This ought to be an error...

> +
> +               /* We support func/struct types. */
> +               if (BTF_INFO_KIND(type->info) == BTF_KIND_FUNC && nr_funcs) {

see libbpf's btf.h: btf_is_func(type)

> +                       root = &obj->funcs;
> +                       nr = &nr_funcs;
> +               } else if (BTF_INFO_KIND(type->info) == BTF_KIND_STRUCT && nr_structs) {

same as above: btf_is_struct

But I think you also need to support unions?

Also what about typedefs? A lot of types are typedefs to struct/func_proto/etc.
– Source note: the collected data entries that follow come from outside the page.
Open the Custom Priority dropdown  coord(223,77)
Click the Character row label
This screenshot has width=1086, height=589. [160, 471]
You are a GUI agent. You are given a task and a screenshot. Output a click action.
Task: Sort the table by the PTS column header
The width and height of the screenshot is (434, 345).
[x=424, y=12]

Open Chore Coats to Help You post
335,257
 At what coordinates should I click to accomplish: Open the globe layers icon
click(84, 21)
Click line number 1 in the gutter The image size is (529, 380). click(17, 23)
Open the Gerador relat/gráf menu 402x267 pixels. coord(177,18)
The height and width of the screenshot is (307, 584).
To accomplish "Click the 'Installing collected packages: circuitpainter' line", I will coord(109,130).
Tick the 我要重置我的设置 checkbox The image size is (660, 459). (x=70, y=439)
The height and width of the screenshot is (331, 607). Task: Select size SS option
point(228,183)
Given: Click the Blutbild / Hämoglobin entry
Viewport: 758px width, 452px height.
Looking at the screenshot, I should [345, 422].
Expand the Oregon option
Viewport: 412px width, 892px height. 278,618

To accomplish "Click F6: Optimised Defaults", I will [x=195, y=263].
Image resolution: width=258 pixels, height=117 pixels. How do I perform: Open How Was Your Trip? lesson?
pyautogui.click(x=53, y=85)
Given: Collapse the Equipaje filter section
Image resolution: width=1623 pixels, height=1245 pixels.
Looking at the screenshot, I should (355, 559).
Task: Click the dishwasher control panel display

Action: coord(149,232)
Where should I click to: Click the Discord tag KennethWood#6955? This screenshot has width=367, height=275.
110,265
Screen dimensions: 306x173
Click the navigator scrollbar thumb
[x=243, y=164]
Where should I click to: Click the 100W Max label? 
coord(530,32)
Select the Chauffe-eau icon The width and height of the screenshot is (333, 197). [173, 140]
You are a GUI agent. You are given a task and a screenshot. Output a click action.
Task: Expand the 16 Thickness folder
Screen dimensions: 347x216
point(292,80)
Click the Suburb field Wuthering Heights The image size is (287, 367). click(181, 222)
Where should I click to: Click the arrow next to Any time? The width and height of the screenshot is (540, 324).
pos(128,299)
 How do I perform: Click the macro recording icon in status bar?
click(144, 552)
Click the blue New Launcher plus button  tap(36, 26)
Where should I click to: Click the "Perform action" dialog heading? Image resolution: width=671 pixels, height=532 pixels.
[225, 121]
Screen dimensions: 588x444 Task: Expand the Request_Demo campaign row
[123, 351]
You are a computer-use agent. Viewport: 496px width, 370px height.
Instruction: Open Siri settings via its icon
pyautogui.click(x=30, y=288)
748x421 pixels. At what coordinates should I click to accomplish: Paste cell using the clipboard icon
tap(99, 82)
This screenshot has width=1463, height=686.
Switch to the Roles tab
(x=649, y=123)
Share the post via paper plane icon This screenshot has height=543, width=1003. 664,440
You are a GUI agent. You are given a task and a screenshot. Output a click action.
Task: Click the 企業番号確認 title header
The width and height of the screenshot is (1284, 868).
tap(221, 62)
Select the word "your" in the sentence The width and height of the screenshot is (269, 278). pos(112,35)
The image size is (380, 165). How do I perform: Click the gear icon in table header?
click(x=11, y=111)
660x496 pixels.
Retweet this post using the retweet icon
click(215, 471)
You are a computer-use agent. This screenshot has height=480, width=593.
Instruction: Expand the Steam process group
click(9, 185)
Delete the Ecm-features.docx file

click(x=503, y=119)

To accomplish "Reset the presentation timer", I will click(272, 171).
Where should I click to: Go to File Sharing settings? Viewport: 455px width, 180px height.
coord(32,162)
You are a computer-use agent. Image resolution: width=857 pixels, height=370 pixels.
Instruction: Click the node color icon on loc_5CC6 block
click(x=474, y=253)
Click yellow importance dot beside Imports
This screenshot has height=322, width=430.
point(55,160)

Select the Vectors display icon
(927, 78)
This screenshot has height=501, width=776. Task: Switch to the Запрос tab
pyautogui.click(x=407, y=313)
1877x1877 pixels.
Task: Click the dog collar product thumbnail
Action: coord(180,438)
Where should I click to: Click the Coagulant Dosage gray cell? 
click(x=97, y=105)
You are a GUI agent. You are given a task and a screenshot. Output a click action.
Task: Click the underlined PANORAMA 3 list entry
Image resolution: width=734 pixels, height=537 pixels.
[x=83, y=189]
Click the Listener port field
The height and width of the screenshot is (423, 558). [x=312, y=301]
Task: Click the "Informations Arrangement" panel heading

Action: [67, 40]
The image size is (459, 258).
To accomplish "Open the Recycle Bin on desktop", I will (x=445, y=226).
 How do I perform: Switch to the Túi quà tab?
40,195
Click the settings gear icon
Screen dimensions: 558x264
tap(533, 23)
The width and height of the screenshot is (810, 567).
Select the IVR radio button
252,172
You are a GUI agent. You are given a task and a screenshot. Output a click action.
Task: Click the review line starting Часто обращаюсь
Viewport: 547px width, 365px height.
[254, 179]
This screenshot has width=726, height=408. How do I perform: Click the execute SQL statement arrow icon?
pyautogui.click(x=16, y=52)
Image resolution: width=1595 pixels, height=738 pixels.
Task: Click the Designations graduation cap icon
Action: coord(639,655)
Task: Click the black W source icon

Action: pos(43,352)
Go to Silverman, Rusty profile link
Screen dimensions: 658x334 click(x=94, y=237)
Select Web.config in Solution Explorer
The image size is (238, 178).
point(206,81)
> +                       root = &obj->structs;
> +                       nr = &nr_structs;
> +               } else {
> +                       continue;
> +               }
> +
> +               str = btf__name_by_offset(btf, type->name_off);
> +               if (!str)
> +                       continue;

error, shouldn't happen

> +
> +               id = btf_id__find(root, str);
> +               if (id) {

isn't it an error, if not found?

> +                       id->id = type_id;
> +                       (*nr)--;
> +               }
> +       }
> +
> +       return 0;
> +}
> +

[...]

> +
> +       /*
> +        * We do proper cleanup and file close
> +        * intentionally only on success.
> +        */
> +       if (elf_collect(&obj))
> +               return -1;
> +
> +       if (symbols_collect(&obj))
> +               return -1;
> +
> +       if (symbols_resolve(&obj))
> +               return -1;
> +
> +       if (symbols_patch(&obj))
> +               return -1;

nit: should these elf_end/close properly on error?


> +
> +       elf_end(obj.efile.elf);
> +       close(obj.efile.fd);
> +       return 0;
> +}
> --
> 2.25.4
>